Auteur: Philipp Betschart, Responsable de la gestion des produits de financement, Banque Cantonale de Schwyz

Dans les manuels financiers, solvabilité et capacité de crédit sont pratiquement mis sur un pied d’égalité. Ces deux critères sont décisifs pour les bailleurs de fonds qui procèdent à l’analyse de débiteurs potentiels. Mais dans la pratique, la capacité de crédit tend à s’imposer comme le critère dominant. Dans ce contexte, comment les entrepreneurs font-ils pour s’assurer que leur entreprise puisse bénéficier de crédits?

Lors des crises passées, les établissements de crédit n’ont eu de cesse d’affiner leurs méthodes d’analyse pour garantir la solidité des examens de crédit, faisant croître l’importance de ratios du compte de résultat et du bilan pouvant être intégrés dans des modèles. A présent, un demandeur de crédit doit fournir des informations très précises sur l’instrument de crédit qu’il sollicite, son affectation et ses conditions-cadres.

La demande de crédit s’articule autour d’un plan d’activités bien ficelé, qui livre des renseignements sur les ambitions de la PME. La planification doit être réaliste, rigoureuse et échelonnée afin de convaincre les bailleurs. Un niveau élevé de transparence facilite la compréhension du modèle d’affaires et inspire confiance à l’égard des parties prenantes.

Une solvabilité solide comme fondement

Même si les ratios ont tendance à dominer, la solvabilité ne doit pas passer au second plan. L’examen de la réputation de la PME, de son profil de gestion, des rapports de propriété et des structures de groupe, par exemple, sont effectués à l’aune de cet aspect qui est plutôt subjectif. Les débouchés, les canaux de distribution et la manière de faire face aux défis ou aux tendances lourdes sont passés en revue.

Dans toute planification, il faut savoir que la décision d’octroyer un crédit ne dépend pas que du demandeur.
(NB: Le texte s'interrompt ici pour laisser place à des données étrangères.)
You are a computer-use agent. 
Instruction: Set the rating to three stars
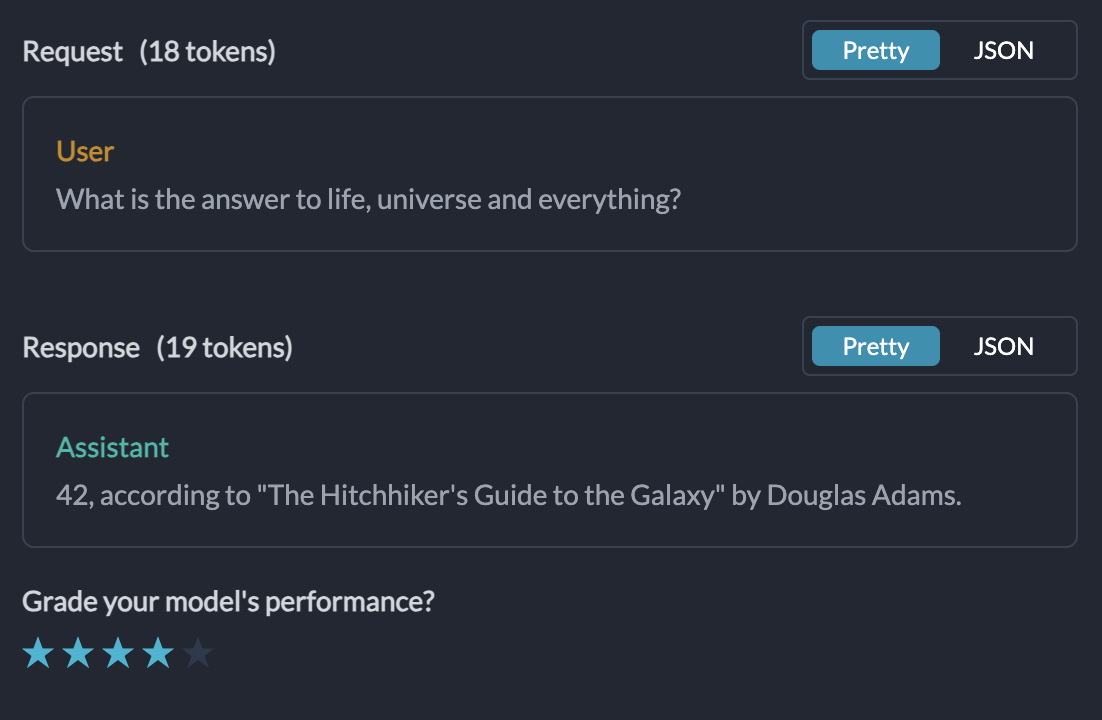pyautogui.click(x=118, y=655)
Il arrive que la meilleure entreprise qui soit soit défavorisée par la performance globale médiocre de son secteur. L’entreprise doit donc parvenir à formuler des réponses plausibles et convaincantes.

Analyse approfondie de la solvabilité

Les ratios permettent d’évaluer si une entreprise est capable de supporter un crédit. Des valeurs cibles différentes s’appliquent selon le secteur d’activités. Quand on souhaite contracter un crédit, il vaut donc la peine de connaître les valeurs typiques du secteur pour pouvoir justifier d’éventuels écarts de son entreprise.

La capacité d’endettement, qui désigne la dette maximale qu’une entreprise peut supporter, est le ratio par excellence. Elle est déterminée par l’intermédiaire des flux de trésorerie futurs. Néanmoins, la capacité d’endettement ne peut être considérée indépendamment de tous les autres ratios. Ainsi, si le flux de trésorerie disponible est très volatil au fil du temps, il devrait être compensé par un ratio de fonds propres relativement élevé.

Un dialogue optimal et fructueux est primordial

Dans un monde de plus en plus dynamique et complexe, l’analyse des données passées perd peu à peu en pertinence. Les modèles de prévision, qui seront également assortis d’indicateurs d’alerte précoce, sont appelés à jouer un rôle plus essentiel pour les créanciers. Les emprunteurs doivent donc pouvoir expliciter la vision d’avenir de leur entreprise et communiquer ouvertement à ce sujet.

Ils ont donc tout intérêt à bien préparer les échanges avec un bailleur de crédit potentiel et à élaborer un dossier clairement structuré et cohérent. Il est essentiel d’accorder une attention particulière aux principaux indicateurs de contrôle des créanciers afin de dresser un portrait crédible de la capacité de l’entreprise.